During my third pregnancy with my son Casen, I learned that I had developed anti-D and anti-C antibodies. My titer for anti-D was critical, therefore we started weekly MCA scans. Casen never needed intervention during pregnancy, and I was induced at 38 weeks. My sons initial blood work revealed he was in fact affected by my antibodies. He had a 10 day NICU stay needing 3 IVIG treatments, intensive phototherapy, and had one post birth transfusion. He is now a happy and healthy 4 year old.

After Casen’s first birthday we began trying to grow our family again. We quickly became pregnant and began seeing our MFM. My anti-D titer jumped from 1:32 to 1:1024. Sadly we lost our son Owen, at 13w4d. Our doctors did not feel that my antibodies were the cause of him passing. So we decided to try again.

Again, we became pregnant quickly. We were so excited to be expecting our rainbow baby boy. However our journey with Mack got serious quick.


At 16w his MoMs were already high. We started IVIG to hopefully buy some time before Mack would need a transfusion, but that treatment came too late. Mack had his first intrauterine transfusion at 17 weeks 4 days. He had two more successful transfusions over the next 2 weeks.
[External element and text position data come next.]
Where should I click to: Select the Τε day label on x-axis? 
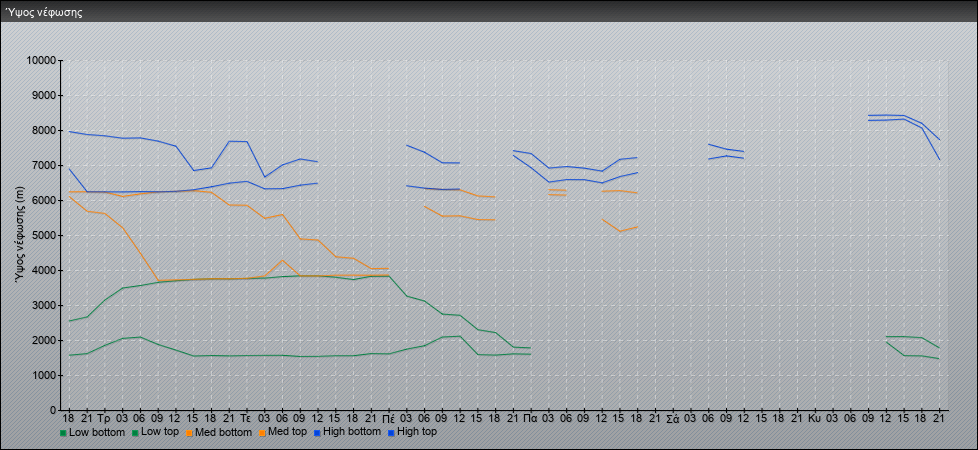(x=246, y=417)
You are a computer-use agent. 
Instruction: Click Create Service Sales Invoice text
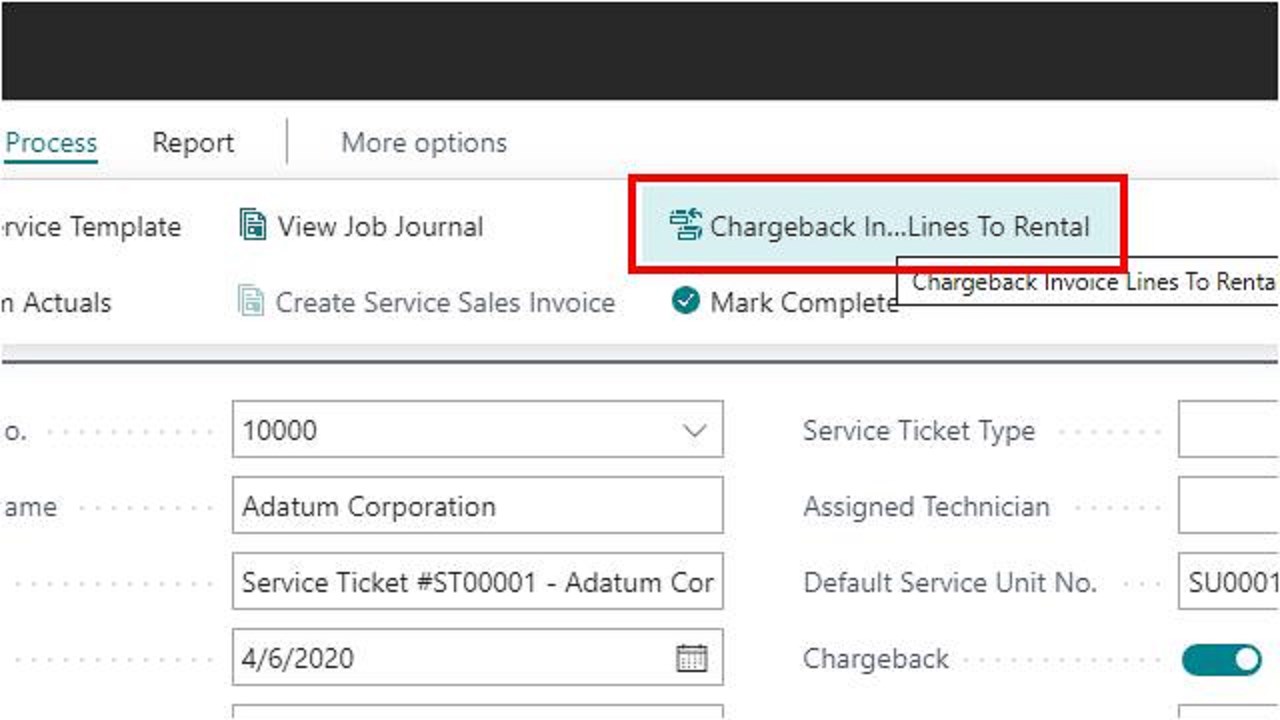tap(445, 303)
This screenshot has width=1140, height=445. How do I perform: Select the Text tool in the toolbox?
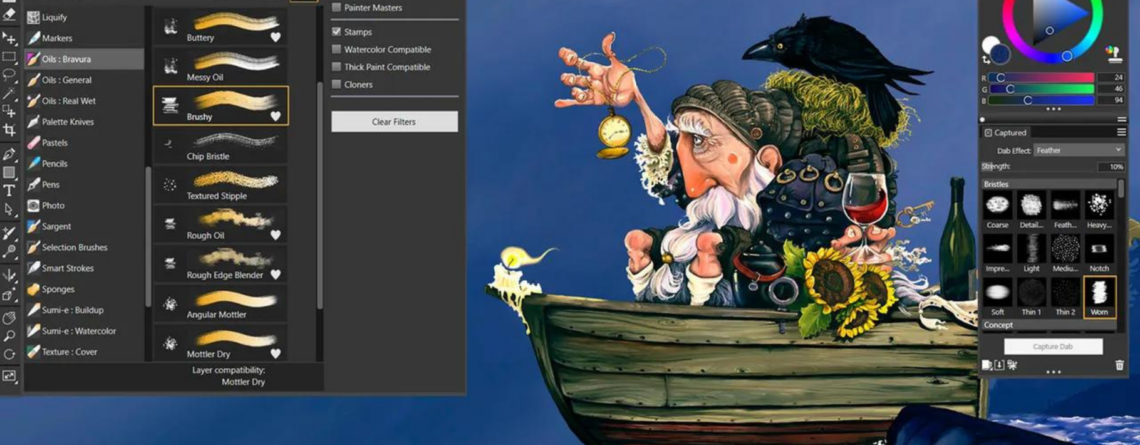tap(9, 190)
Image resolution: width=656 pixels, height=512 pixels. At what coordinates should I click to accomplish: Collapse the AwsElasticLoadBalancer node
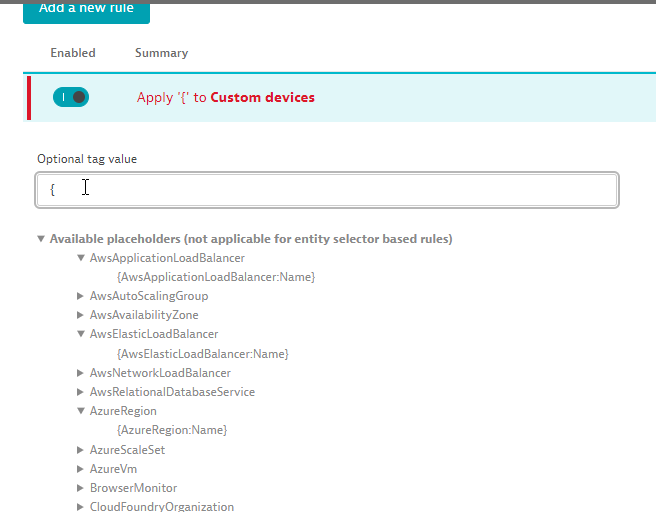pos(81,334)
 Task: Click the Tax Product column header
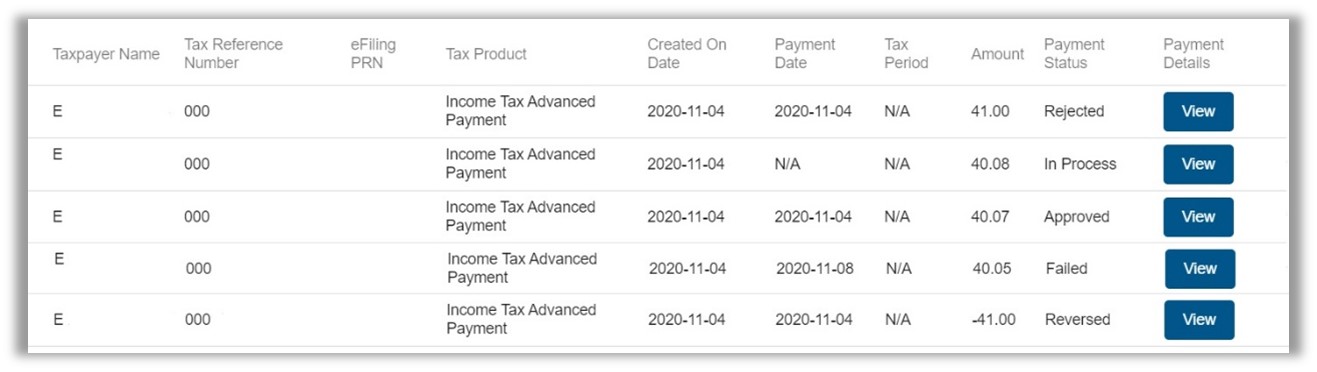pos(486,54)
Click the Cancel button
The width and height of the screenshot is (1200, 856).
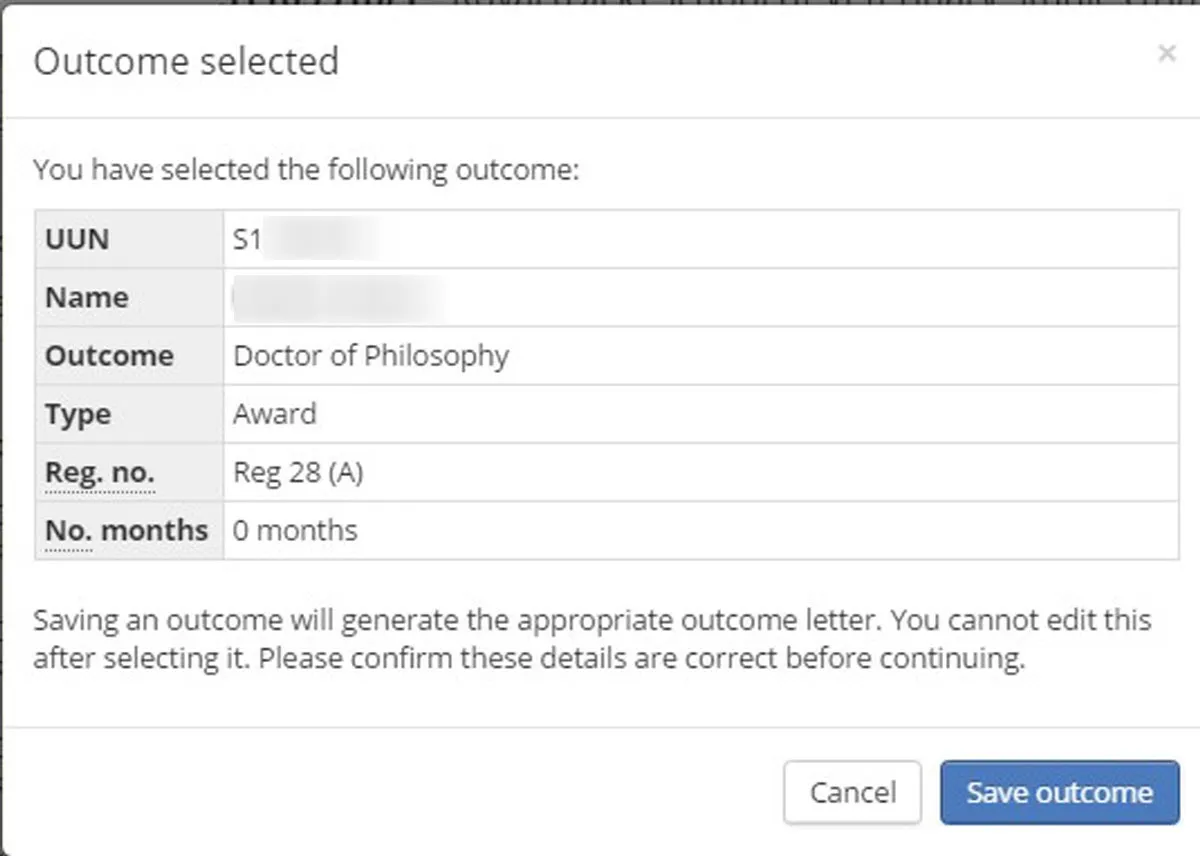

Sadly, we lost our sweet Mack just shy of 20 weeks when I went into preterm labor caused from chorioamnionitis — an infection contracted from one of the transfusions.

If you could say something to health care providers everywhere, what would it be?

I would like to see IVIG/plasmapheresis offered to those who have not had a previous loss. We may have been an exception, but we went from no intervention during pregnancy to being severely affected at 16 weeks. So I guess I would like to know if the standard of care is evolving thru some of these types of situations.

What advice would you give to other parents dealing with HDFN?

My advice to other parents dealing with HDFN is to not give up hope like I did. I knew we hadn’t received timely initiation of care, but inevitably we felt defeated by HDFN. I wish we would not have closed that chapter and that we would have had more courage to try again to expand our family. It’s so important to find a MFM who is willing to treat you aggressively if need be.